Odditorium of characters face life-changing shifts in ‘Futureproof’

By JULIA ANN WEEKES
NH Weekend Editor
May 16. 2018 1:50PM
Tara Sabino is Lillie and Emma Keating portrays Millie, co-joined sistters. 

At some point or another, just about everyone feels like a square peg in the circle of life.

With “Futureproof,” playwright Lynda Radley explores a collective identity crisis set against a nosediving industry and an uncertain tomorrow.

But the backdrop for this crossroads is an unusual one — the Victorian side-show world of oddities, and a group of people whose struggles draw parallels to today’s celebrity scrutiny and ideals of perfection.

“Futureproof,” which debuted at the Edinburgh Fringe Festival in Scotland, will get its New England premiere today through Sunday in an Actors’ Circle Theatre production at the Peterborough Players stage.

ACT’S description of the production begins with two uncomfortable questions about the characters: “Marvels, or God’s jokes? Evolutionary curiosities, or creatures to be pitied?”

In “Futureproof,” the people once referred to as “sideshow freaks” include an armless bearded woman (played by Wendy Almeida), a mute mermaid (Heather McCormack), an obese man (Chris McCartie), a pair of Siamese twins (Tara Sabino and Emma Keating) and a hermaphrodite (Kimberley Miller).

Riley (Bert Torsey), owner of the “Odditorium,” is seeing ticket sales plummet and financial worries soar. He figures the best way to garner revenue is to change the show’s theme and erase the troupe’s individual “oddities”— via drastic measures.

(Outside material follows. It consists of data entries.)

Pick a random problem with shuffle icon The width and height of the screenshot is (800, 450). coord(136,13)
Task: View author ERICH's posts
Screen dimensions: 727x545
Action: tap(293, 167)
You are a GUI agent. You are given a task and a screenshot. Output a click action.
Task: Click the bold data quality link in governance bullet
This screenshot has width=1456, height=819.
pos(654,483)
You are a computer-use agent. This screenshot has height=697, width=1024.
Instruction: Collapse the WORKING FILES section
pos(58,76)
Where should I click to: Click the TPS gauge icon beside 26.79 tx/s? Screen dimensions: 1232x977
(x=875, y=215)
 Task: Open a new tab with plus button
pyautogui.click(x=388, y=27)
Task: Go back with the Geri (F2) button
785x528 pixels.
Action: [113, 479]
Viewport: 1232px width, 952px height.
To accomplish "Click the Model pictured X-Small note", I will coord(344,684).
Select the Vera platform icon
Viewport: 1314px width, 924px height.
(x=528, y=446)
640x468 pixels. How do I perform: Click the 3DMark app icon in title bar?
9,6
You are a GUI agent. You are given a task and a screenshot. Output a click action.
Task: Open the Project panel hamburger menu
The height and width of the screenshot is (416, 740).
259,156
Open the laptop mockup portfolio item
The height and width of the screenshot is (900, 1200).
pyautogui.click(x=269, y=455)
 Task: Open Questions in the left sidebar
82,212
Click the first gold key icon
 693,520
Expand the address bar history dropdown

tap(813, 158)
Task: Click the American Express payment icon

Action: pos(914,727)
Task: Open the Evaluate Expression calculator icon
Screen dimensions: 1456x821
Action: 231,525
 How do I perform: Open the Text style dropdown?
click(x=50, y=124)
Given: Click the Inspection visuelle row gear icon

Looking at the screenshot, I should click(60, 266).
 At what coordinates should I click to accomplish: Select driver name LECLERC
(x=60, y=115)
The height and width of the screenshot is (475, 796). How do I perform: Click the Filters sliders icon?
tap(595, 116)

“The thing that attracted me to (the role of) Riley was that he was genuinely concerned with the welfare of his troupe, to begin with. But over time, he compels them to change — so that he doesn’t have to,” Torsey said in an Actors’ Circle press release.

The play centers on how people get to a point in their lives when they have to ask, “What do we do when what we know is no longer?”

“I was drawn to the script because it presents the tale of everyday life of performers who, despite the fact that their attributes and uniqueness are on view for a price — which is no different than celebrity as a whole — live a sweet and poignant familial style of life, which Riley ... strives to maintain,” Moravis said. “This play has a very unexpected turn, though. But once that turn is revealed, how the Odditorium performers react is its own revelation.”

Moravis said it was cast member Miller who piqued the theater’s interest in “Futureproof.”

“(Playwright) Radley (a native of Cork, Ireland) lived then in Scotland, and the play was presented at the Edinburgh Fringe Festival in 2011,” Moravis said. “Kimberley saw it and proposed it to ACT, who appointed me as producer/director. It took us three years to acquire the rights, and we are the New England premiere.”

“I’m drawn to this play because of how it speaks to achieving love of one’s self and one’s individuality,” Miller said in an announcement of the show.

The group shares a tight bond, but they are not immune to the scuffles and clashes that arise when strong personalities come together.

Though some of the characters are tempted by the chance to finally fit in, all are wary. If each’s “peculiarity” is removed, will their individuality be next?

“The playwright feels that this play is a reflection of the modern-day obsession with celebrity resemblance, and the seeking of physical perfection,” Moravis said. “There is a spectre of non-acceptance looming over us still.”

In addition to directing, Moravis is a producer with Rob Koch and costume designer with Veda Crewe. Ivan park is handling lighting and sound design, and Alana Korda is stage manager.

Moravis was raised in Scotland and considers this play a “theatric piece of home.”

While “The Great Showman,” a big-screen musical that stars Hugh Jackman in a story inspired by the life of circus innovator P.T. Barnum, came out in 2017, ACT officials have been seeking approval to present its own glimpse under the big top for a handful of years.

“I’m told that by the U.K. rights holders that the only other place in the country where (Rader’s play) has been presented is Catholic University in Washington, D.C., a few years ago,” Moravis said. “Other than ACT, it’s not been presented since.”